## WHAT THIS TASK INVOLVES:
Can you give the records below again, switching "How do I perform" to "How can I do" wherever it appears and leaving everything else unchanged? Omit the pictures from your answer.

## RECORD LIST:
====================

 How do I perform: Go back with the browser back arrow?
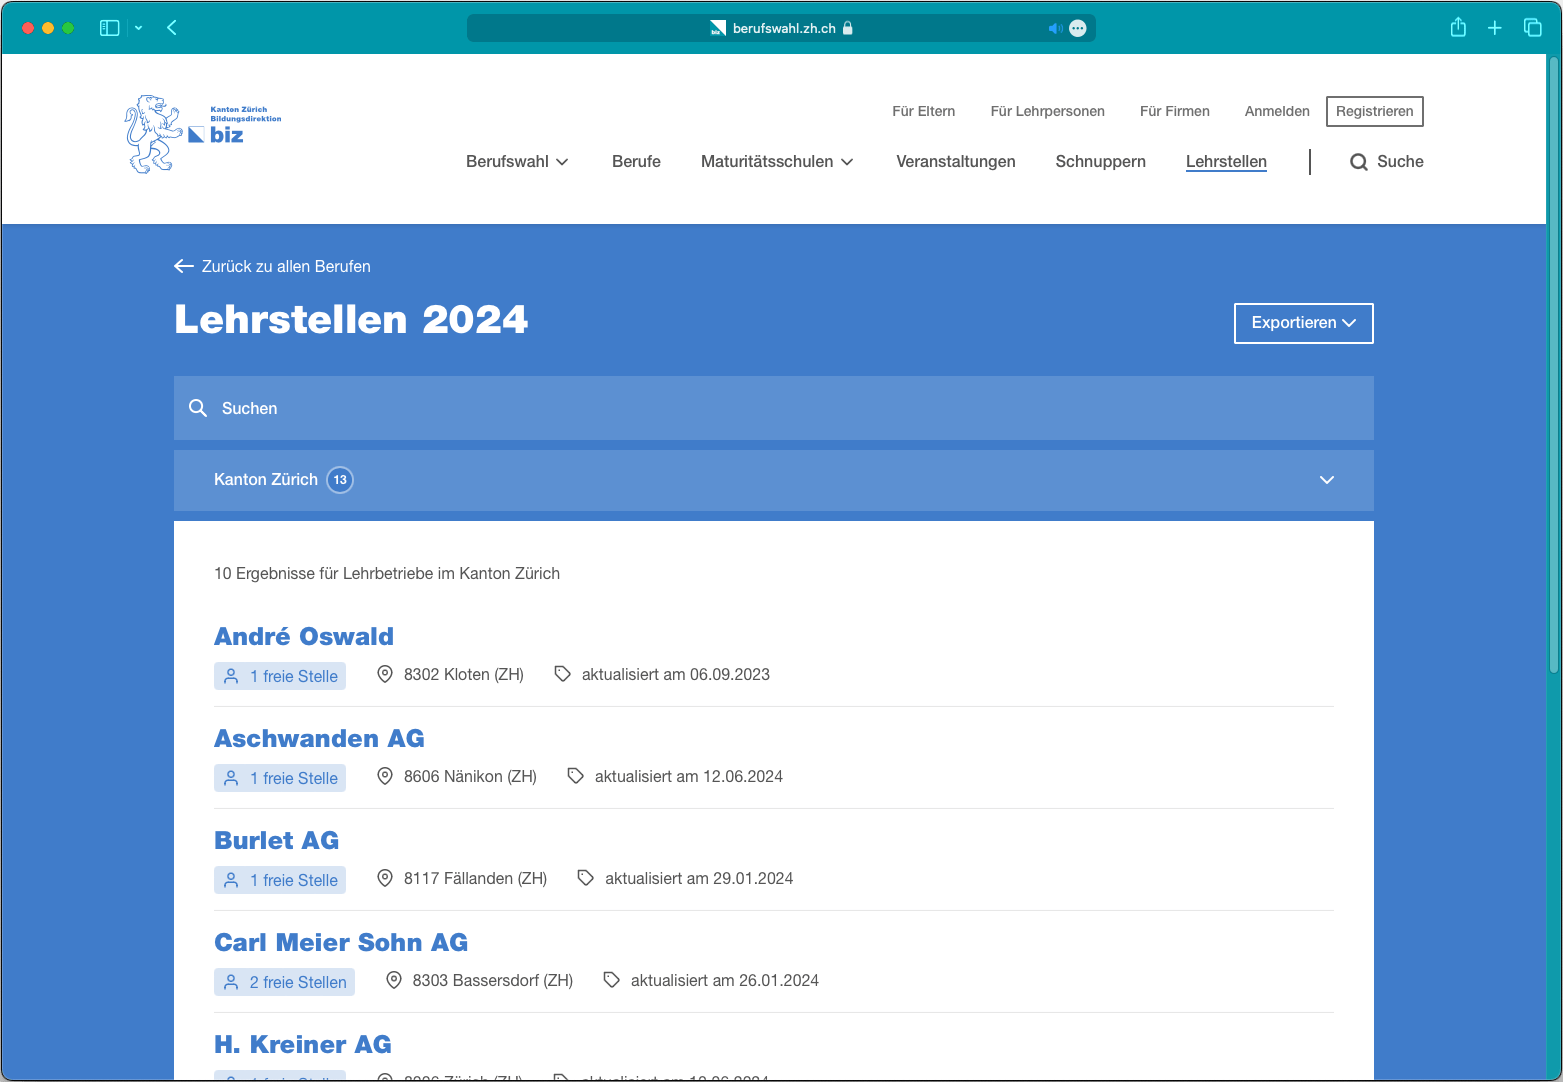[172, 28]
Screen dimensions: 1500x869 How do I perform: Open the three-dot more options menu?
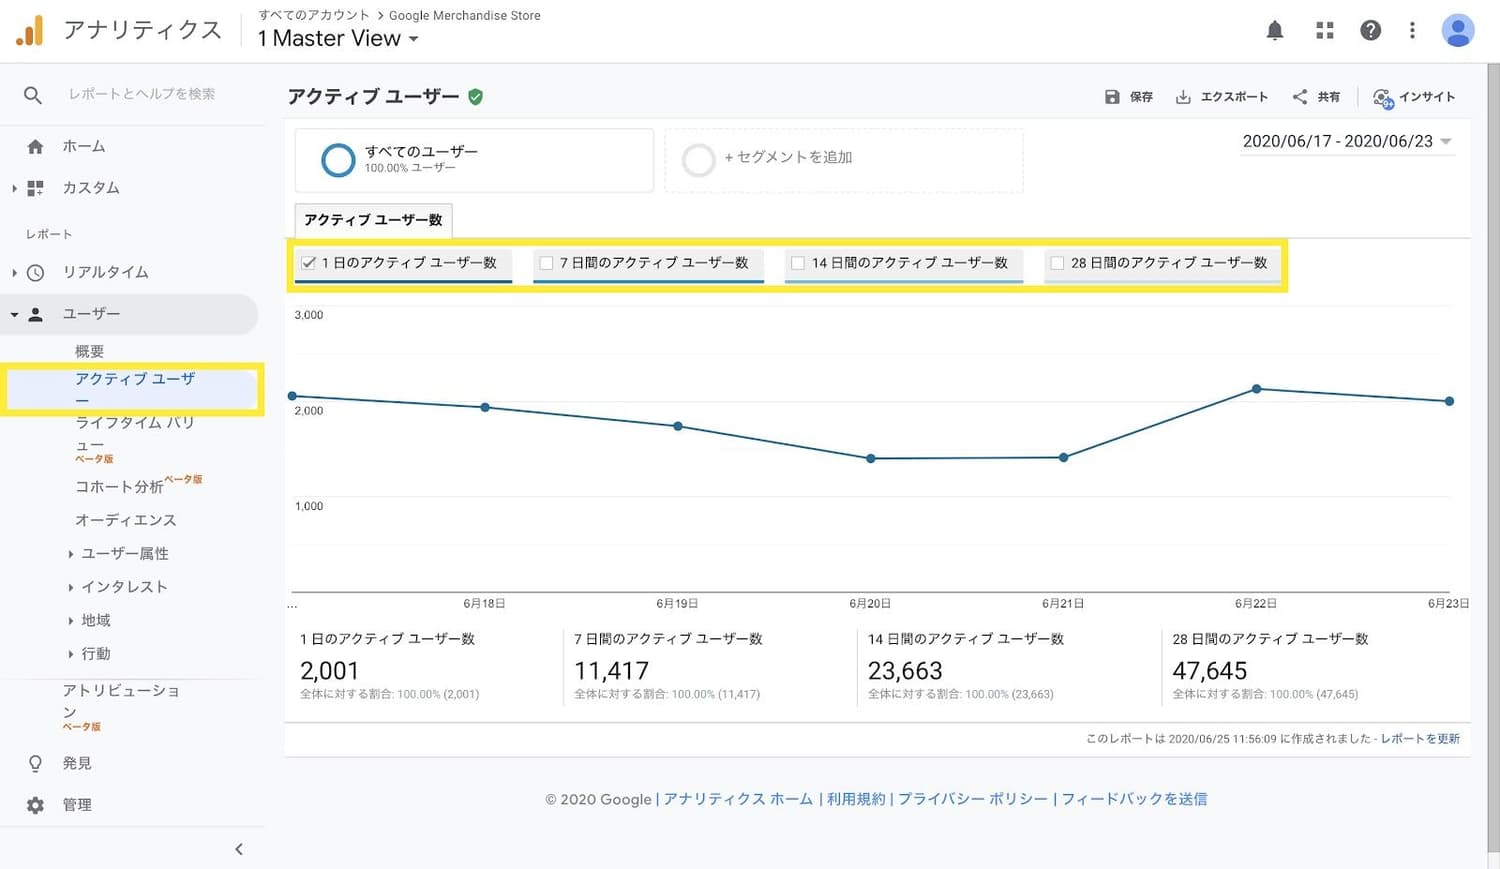1412,31
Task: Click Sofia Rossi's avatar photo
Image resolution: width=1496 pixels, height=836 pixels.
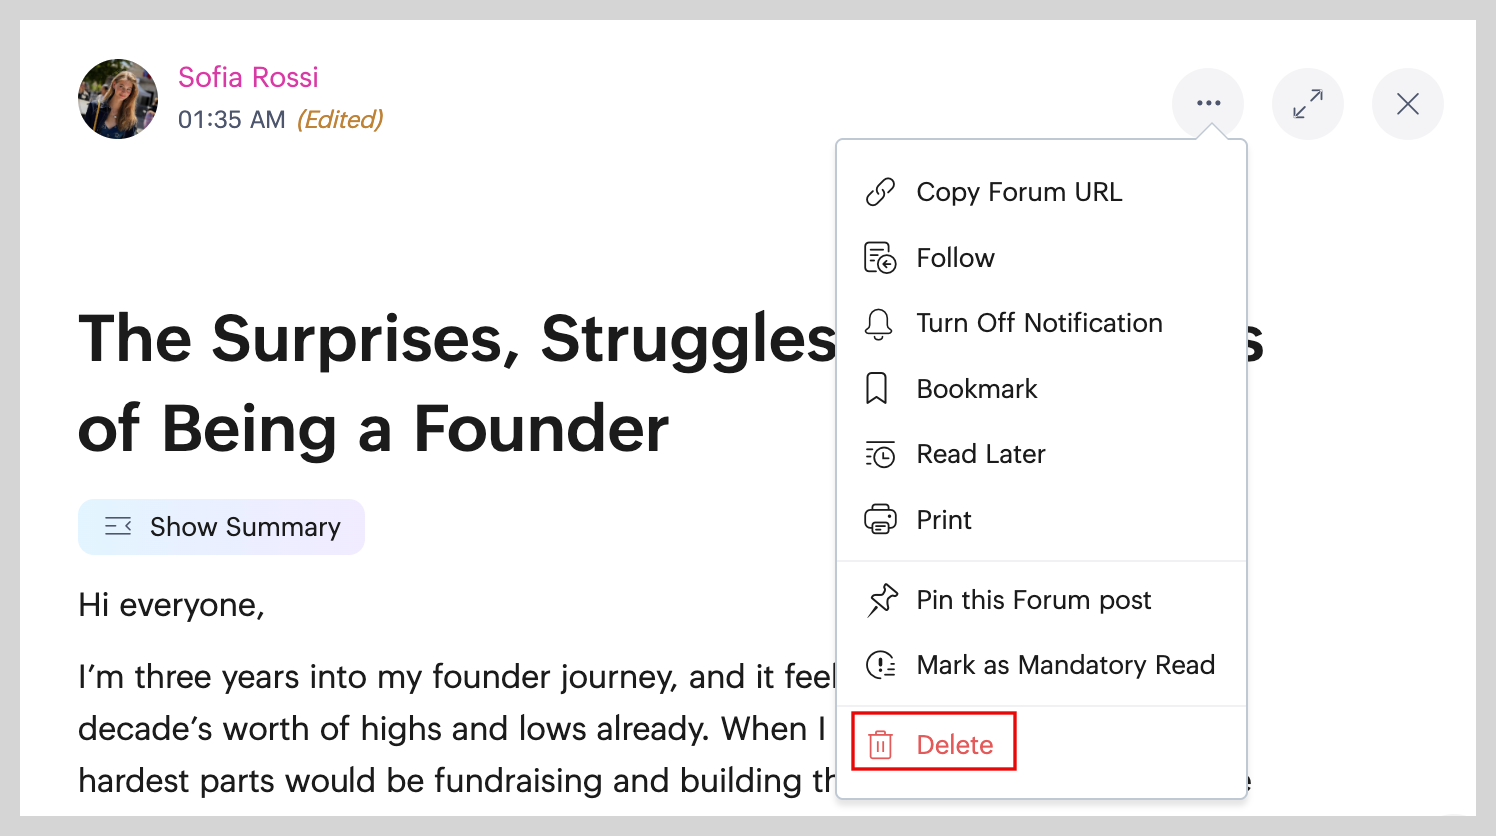Action: [x=118, y=99]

====================

## WRITTEN RESPONSE:
 How can I do: Go back with the browser back arrow?
[172, 28]
Screen dimensions: 1500x869 How can I do: Open the three-dot more options menu?
1412,31
Task: Click Sofia Rossi's avatar photo
Image resolution: width=1496 pixels, height=836 pixels.
Action: [x=118, y=99]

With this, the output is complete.